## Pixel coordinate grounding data
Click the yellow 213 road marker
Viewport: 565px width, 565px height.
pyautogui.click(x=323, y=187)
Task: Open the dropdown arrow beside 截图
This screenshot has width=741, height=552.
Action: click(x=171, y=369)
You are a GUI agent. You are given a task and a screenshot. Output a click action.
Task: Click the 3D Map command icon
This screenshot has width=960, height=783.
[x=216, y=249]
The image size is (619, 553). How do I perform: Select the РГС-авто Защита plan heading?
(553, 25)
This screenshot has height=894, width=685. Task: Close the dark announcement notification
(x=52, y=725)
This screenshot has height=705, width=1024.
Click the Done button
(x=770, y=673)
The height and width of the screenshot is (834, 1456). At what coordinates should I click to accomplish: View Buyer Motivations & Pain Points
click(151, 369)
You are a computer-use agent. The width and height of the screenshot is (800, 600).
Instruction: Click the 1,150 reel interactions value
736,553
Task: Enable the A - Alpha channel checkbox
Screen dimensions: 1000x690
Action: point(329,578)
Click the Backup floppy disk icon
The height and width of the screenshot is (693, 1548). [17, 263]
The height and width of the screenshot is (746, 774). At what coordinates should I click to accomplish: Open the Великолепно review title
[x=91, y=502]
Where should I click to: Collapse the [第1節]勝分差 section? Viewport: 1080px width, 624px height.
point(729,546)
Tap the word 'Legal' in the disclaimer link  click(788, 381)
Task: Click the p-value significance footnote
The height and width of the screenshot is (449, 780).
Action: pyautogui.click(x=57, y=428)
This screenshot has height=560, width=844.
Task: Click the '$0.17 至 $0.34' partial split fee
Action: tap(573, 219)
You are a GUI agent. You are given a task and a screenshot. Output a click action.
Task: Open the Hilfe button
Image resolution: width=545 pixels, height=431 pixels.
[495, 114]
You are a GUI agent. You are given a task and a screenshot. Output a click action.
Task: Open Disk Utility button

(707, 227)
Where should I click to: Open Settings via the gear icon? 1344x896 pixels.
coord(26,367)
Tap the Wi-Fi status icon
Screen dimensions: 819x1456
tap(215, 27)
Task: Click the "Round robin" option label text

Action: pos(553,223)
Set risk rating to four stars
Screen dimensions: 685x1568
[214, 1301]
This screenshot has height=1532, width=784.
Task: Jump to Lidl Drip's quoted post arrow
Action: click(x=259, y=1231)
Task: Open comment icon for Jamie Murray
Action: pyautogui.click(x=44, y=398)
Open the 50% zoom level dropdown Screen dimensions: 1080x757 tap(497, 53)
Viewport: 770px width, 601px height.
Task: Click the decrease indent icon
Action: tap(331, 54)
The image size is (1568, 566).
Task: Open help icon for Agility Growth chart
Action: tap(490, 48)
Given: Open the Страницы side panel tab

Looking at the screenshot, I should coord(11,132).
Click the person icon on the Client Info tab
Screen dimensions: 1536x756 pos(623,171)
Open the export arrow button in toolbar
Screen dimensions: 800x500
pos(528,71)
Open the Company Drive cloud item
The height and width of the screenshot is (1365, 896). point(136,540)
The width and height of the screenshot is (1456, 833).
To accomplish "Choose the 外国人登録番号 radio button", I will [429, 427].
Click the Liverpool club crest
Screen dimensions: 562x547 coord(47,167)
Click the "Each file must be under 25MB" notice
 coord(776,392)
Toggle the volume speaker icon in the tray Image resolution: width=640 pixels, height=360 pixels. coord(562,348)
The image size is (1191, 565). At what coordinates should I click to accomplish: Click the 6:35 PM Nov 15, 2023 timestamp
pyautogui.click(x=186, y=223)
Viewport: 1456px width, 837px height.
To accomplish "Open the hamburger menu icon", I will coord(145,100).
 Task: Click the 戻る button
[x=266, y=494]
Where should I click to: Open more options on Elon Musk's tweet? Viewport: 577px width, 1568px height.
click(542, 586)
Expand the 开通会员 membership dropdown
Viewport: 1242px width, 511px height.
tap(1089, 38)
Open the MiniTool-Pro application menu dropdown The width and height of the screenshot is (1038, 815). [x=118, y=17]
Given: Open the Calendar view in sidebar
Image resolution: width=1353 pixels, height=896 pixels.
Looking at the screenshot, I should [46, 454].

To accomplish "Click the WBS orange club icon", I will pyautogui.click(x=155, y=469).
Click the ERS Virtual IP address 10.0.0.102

## EXERCISE REQUIREMENTS
From the entries above, extract each line containing "menu".

## ANSWER BELOW
To accomplish "Open the hamburger menu icon", I will coord(145,100).
Open the MiniTool-Pro application menu dropdown The width and height of the screenshot is (1038, 815). [x=118, y=17]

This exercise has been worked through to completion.